◆ PROVIDED PASSAGE
12 An illustration from the late medieval L'Histoire de Valentin et Orson. Orson (bear's son) is the wild man of the woods - yes, linked with Christmas, the dark, Krampus side (go ask Steve Fowler!)

7 After Yule

Image: "Convivial Party. . . . Harleian MS. No. 603," p 337. Unwin and his band play music

7f Quotation is from edited by Massimo Bacigalupo, Ezra Pound, Posthumous Cantos (Carcanet, 2015), p 21, the opening of a draft of Canto IV.

7h The "Self Portrait" was an interactive conceptual piece set up by Stephen Emmerson. Contact him for further details.

8 Mud Cake Month

Image: "Odo, Bishop of Bayeux, Pronouncing a Pastoral Blessing. From Kerrick's Collection in the British Museum, Additional MSS No. 6728", p 561. monk

Name: Of February, Bede wrote "Solmonath can be called 'month of cakes', which they offered to their gods in that month", though others link the name with a word for mud, which seems reasonable. I've combined the two in my translation: I hate February. All there is is mudcakes, basically, most of February.

8f Quotation is Thucydides, History of the Peloponnesian War (Penguin, 1954), translator Rex Warner, p 402. Beuno was a Welsh saint of the Age of Saints period, normally cited as ending his days in the monastery he founded in Lleyn. There are many dedications to saints of this period along the coast of North Devon & West Somerset. Culbone Church is one, with his name possibly commemorated in the place name — except that is of obscure origin (Domesday Book calls it Kitnor), and the dedication is in fact questionable. But it is commonly accepted, even officially now by the Church of England. The wretched community ministered to by Beuno (maybe another Beuno? or he could bilocate?) comes from Joan Cooper's A Spiritual History of Culbone (Georjan Studio, 1977), where she visioned a sequence of wretched marginal groups occupying the relatively remote site for much of the last two millennia (after its use as a major spiritual centre — which it shall return to be — founded by very serious forces of Light). She, though does place "Celtic Christian" monks in Culbone during the "Dark Age" period, though the emphasis on marginal groups comes later (and appears to be based on some historical evidence). I referred to Culbone in several poems in "In the Present Historic Sense: A Serial Poem of the West", in Textual Possessions: Three Sequences (Shearsman, 2004), and also online at http://www.greatworks.org.uk/poems/pht/pht0.html (with some pix).

9 Aretha Month

Name: The month was in Old English, Hretha-monath, "named for their goddess Hretha, to whom they sacrificed at this time." Nothing is known of her, and her name lacks the clearcut etymological connections of Eostre. So I've modernised her name as Aretha, and taken it from there.

Image: "Saxon Ships, from an Engraving in Strett's Chronicles of England, made up from various Saxon illuminations,2 p 266. boats

9b There's a bush of a cultivated mezereon outside our front door, whose beautiful fragrant blossoming is this month

9f Quotation: Burt Bacharach, 1967

10 Easter Month

Image: "Saxon Tables. From Harleian MS. No. 603," p 324. Ettins (I can't help link the word with cannibalism, which turns out to lie at its etymological root)

◆ DATA ENTRIES
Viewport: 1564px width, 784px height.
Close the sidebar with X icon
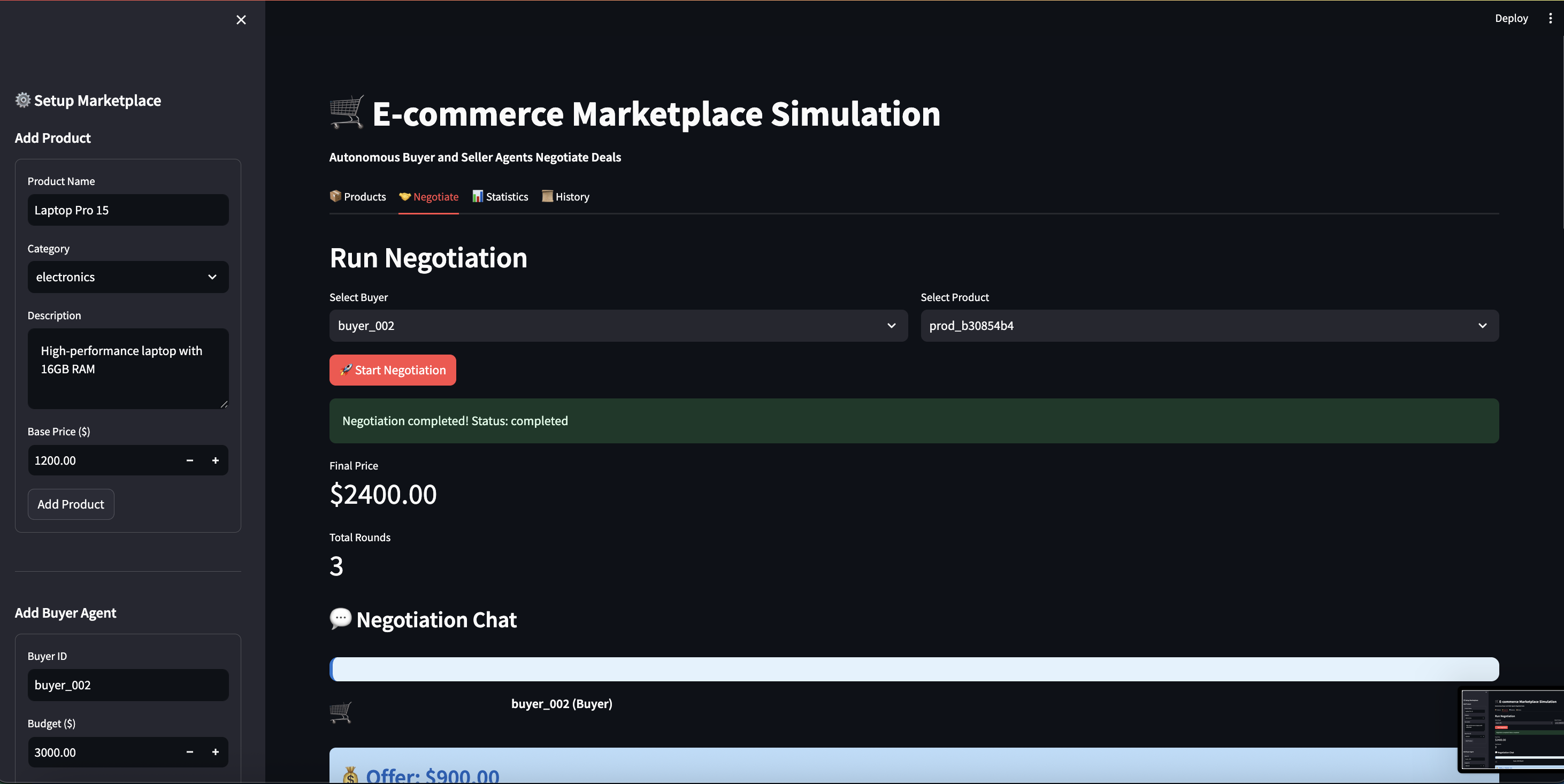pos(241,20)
...
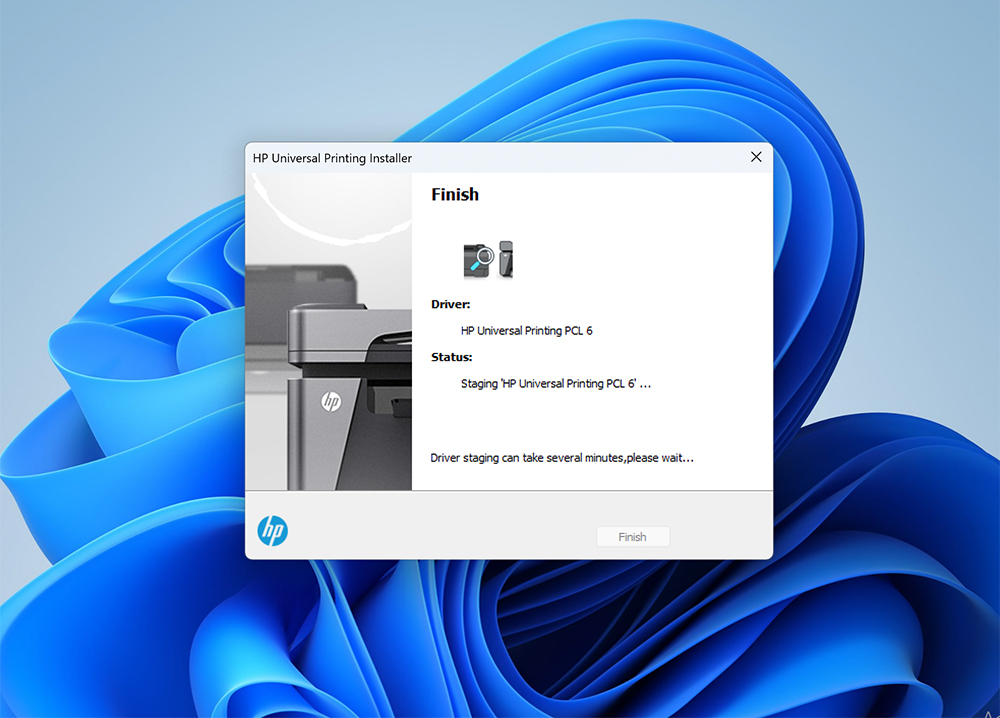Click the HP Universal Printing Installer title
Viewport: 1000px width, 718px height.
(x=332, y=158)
* * *
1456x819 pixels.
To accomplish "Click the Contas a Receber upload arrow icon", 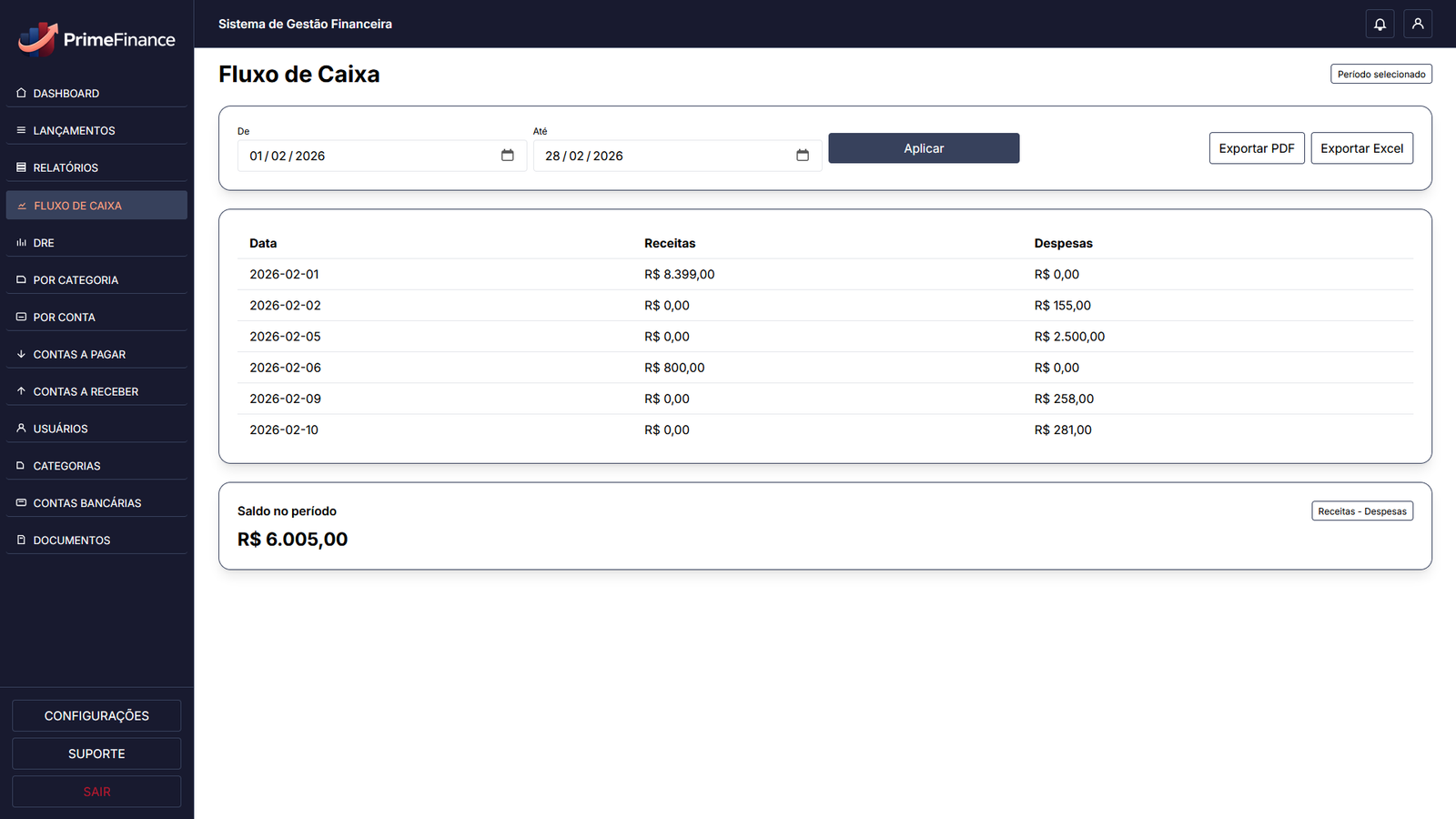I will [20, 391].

◆ PROMPT 1
List every month heading that appears in the month-by-month notes.
◆ PROMPT 2
Extend the month-by-month notes with further entries, starting right after the last line given.

◆ RIGHT ANSWER 1
After Yule
Mud Cake Month
Aretha Month
Easter Month

◆ RIGHT ANSWER 2
10b The day was one of a meeting of Writers Forum Workshop — New Series, in which not only was I the featured poet, but had been asked by Luna Montenegro to bring some cake, as she had heard of my baking cakes for my poetry performance events at Cafe Oto. So I did. I had thought of Easter Biscuits (which were in the bakers around Easter time in Martock in my childhood) — but the only recipe I could find produced something quite odd, so I baked more normal cake. 10e Fryup Dale's in the North Yorkshire Moors, named after the goddess Frigge, not Yorkshire treats. It's beautiful.

11 Three Milks Month

Name: after the blessing given by spring grass — three milkings a day! If you were lucky. My sense of Maia is also influenced by Robert Graves's (oh no!!!! Yes: The White Goddess — greatest work of fantasy ever — and sadly [maybe not?] read by me at an impressionable age). He found Maia a rather negative goddess — that's why it's "Ne'er cast a clout . . ."; reinforced now by the political significance of the name. No cakes for her!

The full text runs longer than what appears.